As Tommy Lee Said So Eloquently Sang

The weekly edition of Variety (February 14th issue) carried a disturbing review by Robert Koehler of a film that debuted at the Santa Barbara Film Festival on February 6th. The Moguls is about a group of small town folks who decide why can't they make a porn film of their own. Okay. That's got possibilities. I can hear the pitch: "Jenna Jameson gets naked with Garrison Keillor." But look at this cast: Jeff Bridges, Ten Danson, William Fichtner, Tim Blake Nelson, Joe Pantoliano, Lauren Graham, Jeanne Tripplehorn, Steven Weber, and Eileen Brennan. Aside from the incomprable Lorelai Gilmore, is this a company we want to see deshabille? I think most audiences would pay for them to stay fully clothed.

Carmella DeCesare, the brunette Buckeye who is the reigning Playboy Playmate of the Year, told her hometown Cleveland Magazine (January 2005 issue) that nudity is "not a disrespectful thing. It's how secure you are with it." I'm with Julia Sweeney, America's favorite former androgyne, who wrote in her God Said "Ha!" (1997) "I'm not ashamed of my body, I just don't see any reason to not cover it up as much as possible. I'm one of those people who think those garments the Amish women wear are a great idea for everyone regardless of their religious affiliation."

Mike D'Angelo dissected Natalie Portman's peek-a-boo in Closer in the February 2005 issue of Esquire, a piece captioned "Everybody Get Naked: The thinking man's argument for more on-screen nudity. Tastefully done, of course." D'Angelo found Portman hypocritical. She shot nude scenes (she plays a stripper) but then successfully argued with director Mike Leigh to cut them. "Her spasm of retroactive modesty is downright unconscionable," he writes. "If Portman had the slightest doubt about her willingness to let the world see her gyrating about in her birthday suit, she should have turned the role down . . . ." Agreed. Cinematic nudity is almost never necessary but it's cheating to do what she did.

Timothy Greenfield-Sanders, a portrait photographer who is a contributor to Vanity Fair magazine, found that the porn stars he photographed for his book XXX were more comfortable and natural naked.

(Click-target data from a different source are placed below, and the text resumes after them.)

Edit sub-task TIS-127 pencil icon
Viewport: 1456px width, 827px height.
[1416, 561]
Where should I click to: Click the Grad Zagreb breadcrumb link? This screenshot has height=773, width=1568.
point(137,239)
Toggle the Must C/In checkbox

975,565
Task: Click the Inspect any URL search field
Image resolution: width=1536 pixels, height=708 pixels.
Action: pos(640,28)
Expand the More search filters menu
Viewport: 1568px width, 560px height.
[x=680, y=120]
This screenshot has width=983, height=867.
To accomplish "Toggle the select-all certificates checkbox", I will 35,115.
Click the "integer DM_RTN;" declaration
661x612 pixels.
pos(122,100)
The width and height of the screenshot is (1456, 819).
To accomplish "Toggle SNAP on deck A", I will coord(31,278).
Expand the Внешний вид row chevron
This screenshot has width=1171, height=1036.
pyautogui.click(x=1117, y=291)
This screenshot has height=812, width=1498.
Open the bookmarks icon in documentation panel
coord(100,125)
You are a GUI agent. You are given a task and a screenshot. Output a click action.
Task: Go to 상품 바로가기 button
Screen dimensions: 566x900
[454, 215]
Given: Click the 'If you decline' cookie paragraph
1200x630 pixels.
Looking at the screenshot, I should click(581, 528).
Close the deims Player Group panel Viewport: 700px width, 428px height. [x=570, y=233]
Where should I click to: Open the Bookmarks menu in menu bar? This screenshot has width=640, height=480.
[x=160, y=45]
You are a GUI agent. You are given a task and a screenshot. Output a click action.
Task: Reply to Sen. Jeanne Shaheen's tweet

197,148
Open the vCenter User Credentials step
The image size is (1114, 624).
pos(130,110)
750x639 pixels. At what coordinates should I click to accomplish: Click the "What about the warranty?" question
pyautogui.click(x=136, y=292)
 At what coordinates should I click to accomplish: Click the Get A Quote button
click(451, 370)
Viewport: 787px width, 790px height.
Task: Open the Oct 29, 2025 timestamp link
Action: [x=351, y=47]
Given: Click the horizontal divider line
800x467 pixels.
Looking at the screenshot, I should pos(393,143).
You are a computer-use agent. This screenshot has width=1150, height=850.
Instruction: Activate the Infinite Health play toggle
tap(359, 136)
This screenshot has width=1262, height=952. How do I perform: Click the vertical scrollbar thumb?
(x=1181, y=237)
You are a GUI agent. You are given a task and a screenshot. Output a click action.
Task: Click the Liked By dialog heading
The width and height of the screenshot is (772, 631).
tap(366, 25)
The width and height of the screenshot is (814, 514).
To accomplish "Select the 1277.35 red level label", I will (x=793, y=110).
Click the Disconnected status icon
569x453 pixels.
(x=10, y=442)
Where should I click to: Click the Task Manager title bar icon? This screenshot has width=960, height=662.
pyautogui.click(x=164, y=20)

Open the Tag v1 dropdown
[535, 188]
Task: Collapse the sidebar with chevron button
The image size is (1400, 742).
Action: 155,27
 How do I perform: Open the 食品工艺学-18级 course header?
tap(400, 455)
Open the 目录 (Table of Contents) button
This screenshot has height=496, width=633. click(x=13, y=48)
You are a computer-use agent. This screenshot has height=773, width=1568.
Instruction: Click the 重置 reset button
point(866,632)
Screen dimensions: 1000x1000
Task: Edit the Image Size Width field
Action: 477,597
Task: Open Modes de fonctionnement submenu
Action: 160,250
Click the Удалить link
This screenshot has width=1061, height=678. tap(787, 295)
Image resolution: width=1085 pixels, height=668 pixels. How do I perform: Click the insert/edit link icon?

The best response to nudity surely was from Charles Kimbrough as the strait-laced Jim Dial on Murphy Brown. Paula Cale, before becoming the sister on Providence, for a time was Mondale (think MTV's Kennedy), a young anchor on FYI brought aboard to lure young people to the show. Mondale for a press photo shoot posed naked in one of the anchor chairs a la Christine Keeler's famous photograph. The rest of the gang were outraged. What's the big deal she asked? "We're all naked beneath our clothes," said Mondale. Jim Dial recoils in horror. "I'm not!" he insisted.